Así que Federico —en uno de los arranques más sádicos de la historia científica— ordenó aislar a varios infantes. Las nodrizas solo debían alimentarlos y asearlos. Tenían prohibido hablarles, mecerlos, cantarles, incluso mirarlos con afecto. Todo estímulo debía ser eliminado. Silencio total. Ni siquiera una sonrisa.
No se buscaba enseñarles nada. Se buscaba, precisamente, no enseñarles nada. La ciencia medieval era cruel, pero lógica: si la lengua es innata, emergerá sola.
No emergió nada.
Los bebés murieron. Uno a uno. De inanición emocional, de abandono afectivo, de desolación biológica. Murieron no por hambre, sino por no escuchar una voz humana. Ni hebreo, ni griego, ni arameo: lo que hablaron fue el lenguaje del llanto interrumpido. Lo que aprendieron fue que sin amor, la vida es inviable.
Ciencia sin alma, religión sin piedad
No hay muchos experimentos tan abominables en la historia lingüística. Ni siquiera los laboratorios nazis llegaron a formalizar algo así. Lo irónico es que este horror no fue ejecutado por un bárbaro, sino por un intelectual. Un rey amante de la filosofía árabe, que citaba a Aristóteles, que creía en la razón… pero que olvidó el detalle más elemental: los seres humanos no somos cobayos con cuerdas vocales.
El experimento de Federico II anticipa —por siglos— debates que hoy siguen vigentes: ¿el lenguaje es aprendido o biológico? ¿Qué es más fuerte: la naturaleza o la cultura? ¿Y hasta qué punto la búsqueda del conocimiento justifica la crueldad?
Federico quería responder una pregunta metafísica, y en cambio dejó una lección clínica: sin contacto humano, el lenguaje no nace.
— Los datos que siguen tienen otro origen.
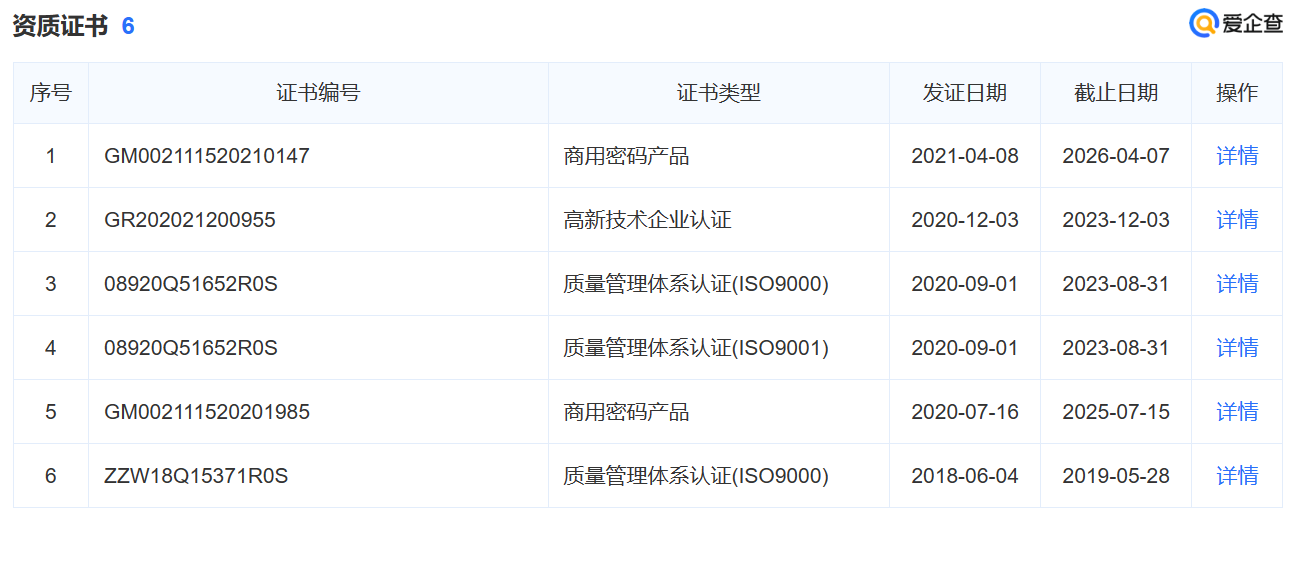Open 详情 for certificate GM002111520201985
Screen dimensions: 1299x570
pos(1236,412)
La palabra no es solo un código. Es una necesidad vital. Los bebés encerrados no descubrieron el idioma original. Nos lo recordaron: sin afecto, no hay lenguaje posible.
Ecos del horror en la ciencia moderna
Tal vez este emperador del siglo XIII fue el primer “cientificista” moderno: aquel que usa la lógica como bisturí para diseccionar la ética. Hoy, sus herederos no visten túnicas, sino batas de laboratorio o trajes de Silicon Valley. Los experimentos no son con bebés, sino con algoritmos que simulan lenguaje, empatía, amor.
Pero el principio es el mismo: buscar la pureza de un lenguaje sin contaminarlo de humanidad. Y ese afán nos conduce —una y otra vez— al mismo abismo: cuando la ciencia mata la compasión, lo único que nace es el silencio.
Federico II murió en 1250, perseguido por la Iglesia, admirado por los sabios, y —según algunos rumores— envenenado por su propio círculo. Nunca encontró el idioma de Dios. Pero nos dejó claro cuál no lo es: el lenguaje sin amor.
Y si alguna vez existió una lengua divina, probablemente no era hablada. Era cantada al oído de un recién nacido. Por una madre que no sabía de ciencia, pero sí de ternura.